═════ EXTRACTED TEXT ═════

Challenge Accepted: That’s not a challenge

I hate to make it seem as if I’m kicking a game on the way out, but if there was ever a poster child for some of this…
I probably don’t need to tell you about fake difficulty; we all know what that is by now. It’s one of those concepts that’s been held over in design for years now, a crutch that games use both unintentionally and intentionally. Forcing you to sneak past rows of enemies you could dispatch in moments is an intentional use of it, a game that just isn’t coded very well and winds up with difficult controls that hamper your experience has sort of stumbled onto it. You might think this article was meant to be about that.
It’s not.
While we all know about the telltale markers of fake difficulty, we don’t talk much about the elements of challenge that don’t actually qualify as challenge. These aren’t relentlessly cheap, but they’re also not really something that’s hard to do so much as they’re bulking out actual challenges with filler. If difficulty is meat and fake difficulty is something vile substituted for meat (tofu, maybe, since I don’t like tofu), these are water. You can inject a bunch into anything and fill out the size, but the actual content remains about the same.

═════

WHAT THIS EXERCISE ASKS
(a) Copy the part of the article on game difficulty from "I hate to make" up to and including "be about that." word for word.
(b) Write the next part of the article on game difficulty, picking up after its last sentence.
The records have nothing to do with this.

═════ DATA PROVIDED ═════

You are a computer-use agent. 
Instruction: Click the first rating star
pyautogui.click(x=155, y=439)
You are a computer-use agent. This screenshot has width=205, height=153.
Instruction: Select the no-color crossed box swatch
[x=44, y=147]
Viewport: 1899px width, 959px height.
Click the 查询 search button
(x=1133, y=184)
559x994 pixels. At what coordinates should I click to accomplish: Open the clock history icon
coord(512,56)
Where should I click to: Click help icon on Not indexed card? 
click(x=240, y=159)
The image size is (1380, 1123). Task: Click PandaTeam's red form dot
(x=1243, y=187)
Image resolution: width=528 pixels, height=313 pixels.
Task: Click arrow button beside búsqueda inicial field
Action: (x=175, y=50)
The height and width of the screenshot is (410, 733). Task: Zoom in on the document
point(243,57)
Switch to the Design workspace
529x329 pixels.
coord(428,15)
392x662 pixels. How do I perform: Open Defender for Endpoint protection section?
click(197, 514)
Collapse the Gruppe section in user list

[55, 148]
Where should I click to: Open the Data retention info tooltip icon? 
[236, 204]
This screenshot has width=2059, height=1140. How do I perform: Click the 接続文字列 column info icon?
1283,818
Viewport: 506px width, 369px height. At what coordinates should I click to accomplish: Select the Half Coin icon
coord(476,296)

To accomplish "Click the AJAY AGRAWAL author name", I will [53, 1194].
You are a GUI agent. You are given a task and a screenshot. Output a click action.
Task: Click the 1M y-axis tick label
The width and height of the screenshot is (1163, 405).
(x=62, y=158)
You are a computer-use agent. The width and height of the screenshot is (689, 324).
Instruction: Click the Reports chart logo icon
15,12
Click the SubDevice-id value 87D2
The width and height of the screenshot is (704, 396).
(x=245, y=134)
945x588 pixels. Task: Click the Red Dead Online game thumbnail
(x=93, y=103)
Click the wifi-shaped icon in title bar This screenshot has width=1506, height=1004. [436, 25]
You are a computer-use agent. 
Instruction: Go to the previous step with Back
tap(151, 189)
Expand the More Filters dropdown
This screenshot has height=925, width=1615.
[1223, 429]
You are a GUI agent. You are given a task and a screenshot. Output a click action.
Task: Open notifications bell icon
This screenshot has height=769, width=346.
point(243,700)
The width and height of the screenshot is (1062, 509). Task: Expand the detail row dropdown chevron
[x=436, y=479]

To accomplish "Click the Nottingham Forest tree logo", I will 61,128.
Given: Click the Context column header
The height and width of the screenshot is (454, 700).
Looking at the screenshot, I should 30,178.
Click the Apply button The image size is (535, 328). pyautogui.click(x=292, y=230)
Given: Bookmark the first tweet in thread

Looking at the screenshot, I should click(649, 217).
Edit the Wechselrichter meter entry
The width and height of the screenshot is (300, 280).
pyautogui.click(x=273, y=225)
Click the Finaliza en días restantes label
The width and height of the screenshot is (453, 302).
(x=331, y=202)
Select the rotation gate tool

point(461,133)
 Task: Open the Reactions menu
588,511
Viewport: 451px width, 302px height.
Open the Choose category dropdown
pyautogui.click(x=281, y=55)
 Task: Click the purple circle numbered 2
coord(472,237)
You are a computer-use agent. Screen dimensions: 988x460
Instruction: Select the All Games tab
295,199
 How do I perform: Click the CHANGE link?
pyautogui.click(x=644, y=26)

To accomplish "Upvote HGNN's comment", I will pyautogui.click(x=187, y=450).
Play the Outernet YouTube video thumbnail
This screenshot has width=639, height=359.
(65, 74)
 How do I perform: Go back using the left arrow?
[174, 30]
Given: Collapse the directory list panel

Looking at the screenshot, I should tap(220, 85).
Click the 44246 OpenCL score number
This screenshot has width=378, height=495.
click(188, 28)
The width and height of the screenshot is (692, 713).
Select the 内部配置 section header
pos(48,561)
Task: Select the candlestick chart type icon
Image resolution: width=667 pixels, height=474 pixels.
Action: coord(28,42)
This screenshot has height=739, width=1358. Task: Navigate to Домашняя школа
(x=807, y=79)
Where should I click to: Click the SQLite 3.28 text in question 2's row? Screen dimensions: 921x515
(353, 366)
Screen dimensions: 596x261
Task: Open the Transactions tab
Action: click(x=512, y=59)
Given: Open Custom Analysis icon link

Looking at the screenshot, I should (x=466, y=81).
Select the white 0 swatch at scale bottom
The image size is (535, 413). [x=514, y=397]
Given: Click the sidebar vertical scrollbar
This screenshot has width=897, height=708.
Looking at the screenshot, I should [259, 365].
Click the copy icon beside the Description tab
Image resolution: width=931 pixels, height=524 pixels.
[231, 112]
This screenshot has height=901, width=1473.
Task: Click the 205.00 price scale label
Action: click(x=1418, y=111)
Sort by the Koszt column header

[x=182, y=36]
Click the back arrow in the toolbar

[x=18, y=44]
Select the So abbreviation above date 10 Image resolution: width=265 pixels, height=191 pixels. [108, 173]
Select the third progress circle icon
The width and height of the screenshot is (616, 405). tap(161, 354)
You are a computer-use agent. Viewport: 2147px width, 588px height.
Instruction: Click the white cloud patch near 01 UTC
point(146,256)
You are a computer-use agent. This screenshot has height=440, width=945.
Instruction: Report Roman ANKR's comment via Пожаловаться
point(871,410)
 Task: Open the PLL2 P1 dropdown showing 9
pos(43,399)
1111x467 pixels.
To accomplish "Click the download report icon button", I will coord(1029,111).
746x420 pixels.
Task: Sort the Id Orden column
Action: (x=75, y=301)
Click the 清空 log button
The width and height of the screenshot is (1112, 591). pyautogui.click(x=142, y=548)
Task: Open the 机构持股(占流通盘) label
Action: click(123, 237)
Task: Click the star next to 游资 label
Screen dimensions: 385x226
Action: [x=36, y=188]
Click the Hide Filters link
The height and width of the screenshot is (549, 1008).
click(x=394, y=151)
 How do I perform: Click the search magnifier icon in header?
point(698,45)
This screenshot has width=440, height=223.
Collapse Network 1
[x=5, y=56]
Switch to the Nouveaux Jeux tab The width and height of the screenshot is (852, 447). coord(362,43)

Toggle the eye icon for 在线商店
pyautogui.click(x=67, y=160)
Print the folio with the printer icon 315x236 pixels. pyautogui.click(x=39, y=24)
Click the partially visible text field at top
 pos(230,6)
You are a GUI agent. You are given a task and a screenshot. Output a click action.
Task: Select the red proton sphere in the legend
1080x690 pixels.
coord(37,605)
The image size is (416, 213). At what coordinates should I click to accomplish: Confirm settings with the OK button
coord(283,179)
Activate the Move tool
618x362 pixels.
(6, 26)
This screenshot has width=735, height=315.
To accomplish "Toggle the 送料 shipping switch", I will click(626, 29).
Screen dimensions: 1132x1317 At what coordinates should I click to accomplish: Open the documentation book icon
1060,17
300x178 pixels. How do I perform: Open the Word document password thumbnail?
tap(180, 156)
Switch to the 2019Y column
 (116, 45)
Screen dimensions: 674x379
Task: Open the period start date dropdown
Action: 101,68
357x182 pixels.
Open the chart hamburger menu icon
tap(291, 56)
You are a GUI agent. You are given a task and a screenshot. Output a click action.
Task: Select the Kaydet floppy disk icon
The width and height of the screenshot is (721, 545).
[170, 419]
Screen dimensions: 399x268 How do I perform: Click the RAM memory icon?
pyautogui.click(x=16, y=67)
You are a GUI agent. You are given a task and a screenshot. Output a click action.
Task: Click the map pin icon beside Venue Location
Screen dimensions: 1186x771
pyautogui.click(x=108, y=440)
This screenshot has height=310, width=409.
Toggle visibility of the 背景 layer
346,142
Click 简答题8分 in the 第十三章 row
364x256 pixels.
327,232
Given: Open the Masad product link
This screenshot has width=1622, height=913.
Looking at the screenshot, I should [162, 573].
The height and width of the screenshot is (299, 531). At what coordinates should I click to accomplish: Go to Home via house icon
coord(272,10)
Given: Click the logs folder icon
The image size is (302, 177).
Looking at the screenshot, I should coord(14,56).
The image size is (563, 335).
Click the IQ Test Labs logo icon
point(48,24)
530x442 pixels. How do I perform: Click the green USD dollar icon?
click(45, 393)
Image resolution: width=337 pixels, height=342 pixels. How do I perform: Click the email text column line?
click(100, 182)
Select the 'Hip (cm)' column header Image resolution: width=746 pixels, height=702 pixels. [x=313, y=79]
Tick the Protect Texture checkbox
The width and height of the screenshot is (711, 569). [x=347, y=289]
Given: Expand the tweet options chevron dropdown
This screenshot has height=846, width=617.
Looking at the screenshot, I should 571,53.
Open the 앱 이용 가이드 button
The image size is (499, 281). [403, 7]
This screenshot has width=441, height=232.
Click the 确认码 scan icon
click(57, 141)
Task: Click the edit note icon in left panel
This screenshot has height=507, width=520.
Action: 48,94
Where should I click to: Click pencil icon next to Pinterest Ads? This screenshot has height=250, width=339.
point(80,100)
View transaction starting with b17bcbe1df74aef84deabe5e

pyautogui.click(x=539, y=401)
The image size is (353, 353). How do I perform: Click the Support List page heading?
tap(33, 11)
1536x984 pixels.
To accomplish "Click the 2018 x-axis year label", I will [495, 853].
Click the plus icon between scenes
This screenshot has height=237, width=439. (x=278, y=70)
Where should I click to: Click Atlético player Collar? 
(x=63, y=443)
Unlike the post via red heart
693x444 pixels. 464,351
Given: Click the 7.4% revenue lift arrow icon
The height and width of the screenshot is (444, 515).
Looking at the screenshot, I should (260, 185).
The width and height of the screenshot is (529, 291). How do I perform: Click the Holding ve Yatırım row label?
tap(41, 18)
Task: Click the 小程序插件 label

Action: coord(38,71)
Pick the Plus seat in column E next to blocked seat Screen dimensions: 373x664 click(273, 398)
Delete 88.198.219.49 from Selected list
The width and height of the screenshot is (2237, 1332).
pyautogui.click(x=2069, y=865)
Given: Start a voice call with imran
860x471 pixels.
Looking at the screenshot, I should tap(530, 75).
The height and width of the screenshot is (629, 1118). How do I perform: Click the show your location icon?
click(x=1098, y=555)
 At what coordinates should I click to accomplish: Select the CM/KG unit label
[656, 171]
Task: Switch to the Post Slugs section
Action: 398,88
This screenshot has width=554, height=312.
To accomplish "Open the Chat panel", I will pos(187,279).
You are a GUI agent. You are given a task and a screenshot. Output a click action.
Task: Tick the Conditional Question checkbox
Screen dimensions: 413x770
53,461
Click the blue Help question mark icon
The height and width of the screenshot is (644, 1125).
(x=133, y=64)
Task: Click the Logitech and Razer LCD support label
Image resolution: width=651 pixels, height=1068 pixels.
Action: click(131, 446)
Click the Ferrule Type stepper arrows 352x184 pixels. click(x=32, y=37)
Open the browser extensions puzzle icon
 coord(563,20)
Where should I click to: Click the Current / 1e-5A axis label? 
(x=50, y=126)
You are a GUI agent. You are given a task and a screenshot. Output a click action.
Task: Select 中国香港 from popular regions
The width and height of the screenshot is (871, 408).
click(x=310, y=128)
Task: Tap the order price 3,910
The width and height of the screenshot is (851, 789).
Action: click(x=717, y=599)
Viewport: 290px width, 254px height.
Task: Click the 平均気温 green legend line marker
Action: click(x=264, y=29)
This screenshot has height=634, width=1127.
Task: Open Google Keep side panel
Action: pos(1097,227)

═════

OUTPUTS
(a)
I hate to make it seem as if I’m kicking a game on the way out, but if there was ever a poster child for some of this…
I probably don’t need to tell you about fake difficulty; we all know what that is by now. It’s one of those concepts that’s been held over in design for years now, a crutch that games use both unintentionally and intentionally. Forcing you to sneak past rows of enemies you could dispatch in moments is an intentional use of it, a game that just isn’t coded very well and winds up with difficult controls that hamper your experience has sort of stumbled onto it. You might think this article was meant to be about that.

(b)
The jack of all problems
Every single game that allows you to build a character how you want lets you build yourself as a jack-of-all-trades if you want to. In many Final Fantasy games you’ve got the Red Mage, a master of both offensive and defensive magic while being a deft hand with a sword. Dungeons & Dragons has traditionally had options like Bards or (in the old days) multi-classed characters. Kingdoms of Amalur‘s loose class system lets you have a character who’s pretty good at lots of things and derives benefit from having dabbled all over. The idea is that you’re not as strong as a specialist, but you can always do more!
Pretty much no game has ever made this work.
The problem is that every single game with a true jack-of-all-trades either winds up with a dramatically overpowered character or a completely useless one. (Or a character that specializes in something after all, which makes the character/class not truly a jack but just a flexible character outside of the specialization.) It’s a seductive idea, obviously, but it just doesn’t work out from a balance standpoint, and we need to get away from that in design.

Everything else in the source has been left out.